Given data =

------------------------------------------------

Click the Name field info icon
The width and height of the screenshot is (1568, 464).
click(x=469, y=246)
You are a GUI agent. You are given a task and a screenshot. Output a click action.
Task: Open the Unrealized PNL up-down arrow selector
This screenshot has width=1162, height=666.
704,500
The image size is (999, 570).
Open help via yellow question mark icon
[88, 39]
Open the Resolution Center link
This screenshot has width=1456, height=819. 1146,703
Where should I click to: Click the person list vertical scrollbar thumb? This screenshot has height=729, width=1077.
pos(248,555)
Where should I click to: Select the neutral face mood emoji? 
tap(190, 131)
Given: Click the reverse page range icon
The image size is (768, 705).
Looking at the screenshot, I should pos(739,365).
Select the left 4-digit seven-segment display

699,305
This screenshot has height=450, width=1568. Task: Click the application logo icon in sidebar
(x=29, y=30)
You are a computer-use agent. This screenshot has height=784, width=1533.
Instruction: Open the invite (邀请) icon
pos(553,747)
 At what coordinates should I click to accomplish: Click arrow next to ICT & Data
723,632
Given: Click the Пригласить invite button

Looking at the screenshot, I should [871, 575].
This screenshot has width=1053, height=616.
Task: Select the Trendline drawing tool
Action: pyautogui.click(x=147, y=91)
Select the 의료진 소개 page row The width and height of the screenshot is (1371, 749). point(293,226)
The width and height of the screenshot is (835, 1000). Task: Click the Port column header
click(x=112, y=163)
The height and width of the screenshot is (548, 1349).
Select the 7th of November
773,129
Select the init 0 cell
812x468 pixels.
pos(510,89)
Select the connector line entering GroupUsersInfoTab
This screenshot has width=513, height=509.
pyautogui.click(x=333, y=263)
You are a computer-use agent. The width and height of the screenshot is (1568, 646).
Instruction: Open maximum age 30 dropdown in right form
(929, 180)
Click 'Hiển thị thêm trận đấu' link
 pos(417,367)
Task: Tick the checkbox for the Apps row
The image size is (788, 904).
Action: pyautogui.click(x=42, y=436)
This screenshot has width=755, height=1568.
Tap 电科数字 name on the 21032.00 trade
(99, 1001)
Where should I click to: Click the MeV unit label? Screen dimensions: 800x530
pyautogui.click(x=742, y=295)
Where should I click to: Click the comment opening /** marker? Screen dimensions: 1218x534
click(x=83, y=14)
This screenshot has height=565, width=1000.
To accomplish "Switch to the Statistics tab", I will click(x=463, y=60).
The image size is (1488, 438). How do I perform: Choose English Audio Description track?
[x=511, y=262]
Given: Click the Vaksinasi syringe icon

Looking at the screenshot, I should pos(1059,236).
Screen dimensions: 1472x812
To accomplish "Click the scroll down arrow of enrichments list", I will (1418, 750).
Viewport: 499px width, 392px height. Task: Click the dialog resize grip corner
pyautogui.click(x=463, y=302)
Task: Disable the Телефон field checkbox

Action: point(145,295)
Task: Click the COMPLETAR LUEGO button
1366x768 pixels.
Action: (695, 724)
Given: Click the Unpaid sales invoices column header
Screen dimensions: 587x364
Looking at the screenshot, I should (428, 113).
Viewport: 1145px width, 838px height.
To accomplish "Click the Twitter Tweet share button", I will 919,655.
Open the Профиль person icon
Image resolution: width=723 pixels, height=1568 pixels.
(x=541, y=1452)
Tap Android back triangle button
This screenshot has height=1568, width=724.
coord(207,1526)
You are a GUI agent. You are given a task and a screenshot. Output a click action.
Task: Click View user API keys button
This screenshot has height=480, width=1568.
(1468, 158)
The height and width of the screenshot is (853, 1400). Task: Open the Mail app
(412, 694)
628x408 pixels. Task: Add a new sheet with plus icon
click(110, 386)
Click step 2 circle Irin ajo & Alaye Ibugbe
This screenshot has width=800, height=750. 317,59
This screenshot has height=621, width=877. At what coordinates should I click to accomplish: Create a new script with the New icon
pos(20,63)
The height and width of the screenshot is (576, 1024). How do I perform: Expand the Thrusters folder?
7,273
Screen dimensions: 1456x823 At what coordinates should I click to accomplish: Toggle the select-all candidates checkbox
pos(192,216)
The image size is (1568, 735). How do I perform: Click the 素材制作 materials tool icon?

------------------------------------------------

Pull out each record as written and restate it exactly.

Click the Name field info icon
The width and height of the screenshot is (1568, 464).
click(x=469, y=246)
You are a GUI agent. You are given a task and a screenshot. Output a click action.
Task: Open the Unrealized PNL up-down arrow selector
This screenshot has width=1162, height=666.
704,500
The image size is (999, 570).
Open help via yellow question mark icon
[88, 39]
Open the Resolution Center link
This screenshot has width=1456, height=819. 1146,703
Where should I click to: Click the person list vertical scrollbar thumb? This screenshot has height=729, width=1077.
pos(248,555)
Where should I click to: Select the neutral face mood emoji? 
tap(190, 131)
Given: Click the reverse page range icon
The image size is (768, 705).
Looking at the screenshot, I should pos(739,365).
Select the left 4-digit seven-segment display

699,305
This screenshot has height=450, width=1568. Task: Click the application logo icon in sidebar
(x=29, y=30)
You are a computer-use agent. This screenshot has height=784, width=1533.
Instruction: Open the invite (邀请) icon
pos(553,747)
 At what coordinates should I click to accomplish: Click arrow next to ICT & Data
723,632
Given: Click the Пригласить invite button

Looking at the screenshot, I should [871, 575].
This screenshot has width=1053, height=616.
Task: Select the Trendline drawing tool
Action: pyautogui.click(x=147, y=91)
Select the 의료진 소개 page row The width and height of the screenshot is (1371, 749). point(293,226)
The width and height of the screenshot is (835, 1000). Task: Click the Port column header
click(x=112, y=163)
The height and width of the screenshot is (548, 1349).
Select the 7th of November
773,129
Select the init 0 cell
812x468 pixels.
pos(510,89)
Select the connector line entering GroupUsersInfoTab
This screenshot has width=513, height=509.
pyautogui.click(x=333, y=263)
You are a computer-use agent. The width and height of the screenshot is (1568, 646).
Instruction: Open maximum age 30 dropdown in right form
(929, 180)
Click 'Hiển thị thêm trận đấu' link
 pos(417,367)
Task: Tick the checkbox for the Apps row
The image size is (788, 904).
Action: pyautogui.click(x=42, y=436)
This screenshot has width=755, height=1568.
Tap 电科数字 name on the 21032.00 trade
(99, 1001)
Where should I click to: Click the MeV unit label? Screen dimensions: 800x530
pyautogui.click(x=742, y=295)
Where should I click to: Click the comment opening /** marker? Screen dimensions: 1218x534
click(x=83, y=14)
This screenshot has height=565, width=1000.
To accomplish "Switch to the Statistics tab", I will click(x=463, y=60).
The image size is (1488, 438). How do I perform: Choose English Audio Description track?
[x=511, y=262]
Given: Click the Vaksinasi syringe icon

Looking at the screenshot, I should pos(1059,236).
Screen dimensions: 1472x812
To accomplish "Click the scroll down arrow of enrichments list", I will (1418, 750).
Viewport: 499px width, 392px height. Task: Click the dialog resize grip corner
pyautogui.click(x=463, y=302)
Task: Disable the Телефон field checkbox

Action: point(145,295)
Task: Click the COMPLETAR LUEGO button
1366x768 pixels.
Action: (695, 724)
Given: Click the Unpaid sales invoices column header
Screen dimensions: 587x364
Looking at the screenshot, I should (428, 113).
Viewport: 1145px width, 838px height.
To accomplish "Click the Twitter Tweet share button", I will 919,655.
Open the Профиль person icon
Image resolution: width=723 pixels, height=1568 pixels.
(x=541, y=1452)
Tap Android back triangle button
This screenshot has height=1568, width=724.
coord(207,1526)
You are a GUI agent. You are given a task and a screenshot. Output a click action.
Task: Click View user API keys button
This screenshot has height=480, width=1568.
(1468, 158)
The height and width of the screenshot is (853, 1400). Task: Open the Mail app
(412, 694)
628x408 pixels. Task: Add a new sheet with plus icon
click(110, 386)
Click step 2 circle Irin ajo & Alaye Ibugbe
This screenshot has width=800, height=750. 317,59
This screenshot has height=621, width=877. At what coordinates should I click to accomplish: Create a new script with the New icon
pos(20,63)
The height and width of the screenshot is (576, 1024). How do I perform: Expand the Thrusters folder?
7,273
Screen dimensions: 1456x823 At what coordinates should I click to accomplish: Toggle the select-all candidates checkbox
pos(192,216)
The image size is (1568, 735). How do I perform: Click the 素材制作 materials tool icon?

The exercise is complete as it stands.